As the FDA’s Advancing Real-World Evidence (RWE) Program has developed in recent years, we’ve seen the agency become more open to innovative uses of RWE in clinical trial design. We’ve even seen a precedent-setting FDA acceptance of a hybrid external control, which combines synthetic control-arm patients with randomized patients in clinical trials.

Things are moving quickly, but it’s still very early in the process of using RWE to transform clinical trial design. Approvals to date based on RWE have focused largely on off-label uses for drugs whose initial approvals stemmed from conventional randomized controlled trial (RCT) designs. And many Life Sciences leaders are only now getting serious about using RWE in regulatory submissions. 

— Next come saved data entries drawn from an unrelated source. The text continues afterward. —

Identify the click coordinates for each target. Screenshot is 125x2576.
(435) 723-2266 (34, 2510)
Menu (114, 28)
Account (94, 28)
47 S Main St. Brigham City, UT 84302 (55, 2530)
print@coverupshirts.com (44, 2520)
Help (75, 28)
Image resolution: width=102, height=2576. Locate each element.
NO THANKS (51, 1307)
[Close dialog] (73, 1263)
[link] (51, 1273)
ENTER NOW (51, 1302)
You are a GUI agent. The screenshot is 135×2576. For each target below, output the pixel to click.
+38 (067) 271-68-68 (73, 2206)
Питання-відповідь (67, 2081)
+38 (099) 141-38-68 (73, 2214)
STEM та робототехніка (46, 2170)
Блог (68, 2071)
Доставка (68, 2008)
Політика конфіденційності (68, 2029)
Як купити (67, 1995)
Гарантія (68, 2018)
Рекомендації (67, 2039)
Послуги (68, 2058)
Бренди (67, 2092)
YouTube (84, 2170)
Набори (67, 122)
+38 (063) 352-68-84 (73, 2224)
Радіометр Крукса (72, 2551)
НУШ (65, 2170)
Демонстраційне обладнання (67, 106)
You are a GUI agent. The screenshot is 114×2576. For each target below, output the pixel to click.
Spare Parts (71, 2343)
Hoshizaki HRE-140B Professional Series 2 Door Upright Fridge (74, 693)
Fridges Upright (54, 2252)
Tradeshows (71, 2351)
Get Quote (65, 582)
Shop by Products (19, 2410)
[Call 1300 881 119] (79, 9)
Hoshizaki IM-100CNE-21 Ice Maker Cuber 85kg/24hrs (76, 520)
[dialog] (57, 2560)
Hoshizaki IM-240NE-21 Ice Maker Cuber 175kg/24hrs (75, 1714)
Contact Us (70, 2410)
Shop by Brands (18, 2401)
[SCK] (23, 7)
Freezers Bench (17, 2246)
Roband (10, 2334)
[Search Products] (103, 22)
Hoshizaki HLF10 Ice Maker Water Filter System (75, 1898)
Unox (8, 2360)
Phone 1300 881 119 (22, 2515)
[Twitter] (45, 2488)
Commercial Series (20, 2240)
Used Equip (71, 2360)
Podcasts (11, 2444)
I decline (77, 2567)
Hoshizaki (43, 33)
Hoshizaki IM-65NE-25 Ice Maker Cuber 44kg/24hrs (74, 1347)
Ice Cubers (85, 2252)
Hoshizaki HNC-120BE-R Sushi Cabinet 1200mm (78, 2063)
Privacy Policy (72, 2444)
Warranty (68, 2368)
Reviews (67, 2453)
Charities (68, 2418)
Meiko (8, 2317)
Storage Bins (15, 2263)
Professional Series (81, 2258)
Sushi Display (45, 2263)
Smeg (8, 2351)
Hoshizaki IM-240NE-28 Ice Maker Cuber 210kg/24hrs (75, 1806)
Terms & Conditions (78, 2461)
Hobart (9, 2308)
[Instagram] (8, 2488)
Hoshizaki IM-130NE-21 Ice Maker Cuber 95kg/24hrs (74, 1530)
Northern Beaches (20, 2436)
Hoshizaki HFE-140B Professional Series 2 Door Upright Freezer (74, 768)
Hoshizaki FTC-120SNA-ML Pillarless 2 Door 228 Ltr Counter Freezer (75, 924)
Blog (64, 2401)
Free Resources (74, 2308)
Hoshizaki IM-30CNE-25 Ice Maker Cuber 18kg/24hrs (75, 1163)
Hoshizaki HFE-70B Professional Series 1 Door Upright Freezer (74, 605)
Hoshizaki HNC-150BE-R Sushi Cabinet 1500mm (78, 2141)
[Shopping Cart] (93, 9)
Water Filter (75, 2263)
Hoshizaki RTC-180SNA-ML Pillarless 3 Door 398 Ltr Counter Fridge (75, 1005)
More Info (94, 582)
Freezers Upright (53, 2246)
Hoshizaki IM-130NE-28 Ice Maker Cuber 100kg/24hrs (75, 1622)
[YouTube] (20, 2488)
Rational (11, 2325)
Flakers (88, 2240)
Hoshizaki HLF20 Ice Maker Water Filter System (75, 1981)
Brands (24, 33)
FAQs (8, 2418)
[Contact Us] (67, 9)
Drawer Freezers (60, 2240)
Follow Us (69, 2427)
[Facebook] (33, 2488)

So what needs to happen for RWE to reach its fullest regulatory potential? We posed that question at a roundtable with industry leaders during the One Day Summit. Here are some takeaways.

Defining Rigor
RWE brings qualitative and quantitative data together like never before. Not only can you track toward traditional endpoints; because of advancements in the real-world data (RWD) ecosystem, you can also use RWE to show quality of life, an endpoint of great importance to patients. 

The original purpose of RWD was to glean insights from data collected during patient interactions with the healthcare system. Its role — to gather vast, sophisticated data from consumer devices of every kind — has expanded greatly, augmenting conventional data sources with patient-reported outcomes in the context of consented clinical trials. 

The key opportunity for bringing RWD into the mainstream regulatory process of trial design is in outlining and defining what needs to be controlled for in the RWE arm of a trial. Because of the breadth and depth of RWD, building these guardrails and rigor into the design of the control arm will give the industry and regulators confidence in the insights generated.

Taking Risks
Some leaders believe that every single phase 2 trial must include an RWE external control arm so that we, as an industry, can ensure the validity of the study and its results. This requires a level of risk-taking that many pharmaceutical companies may be uncomfortable with. However, it is the only way the industry can push the bounds of what’s possible. As Mathai Mammen, MD, PhD, and CEO of FogPharma said, “Regulators are working with sponsors ultimately to evolve. Without sponsors, there's no evolution of policy.”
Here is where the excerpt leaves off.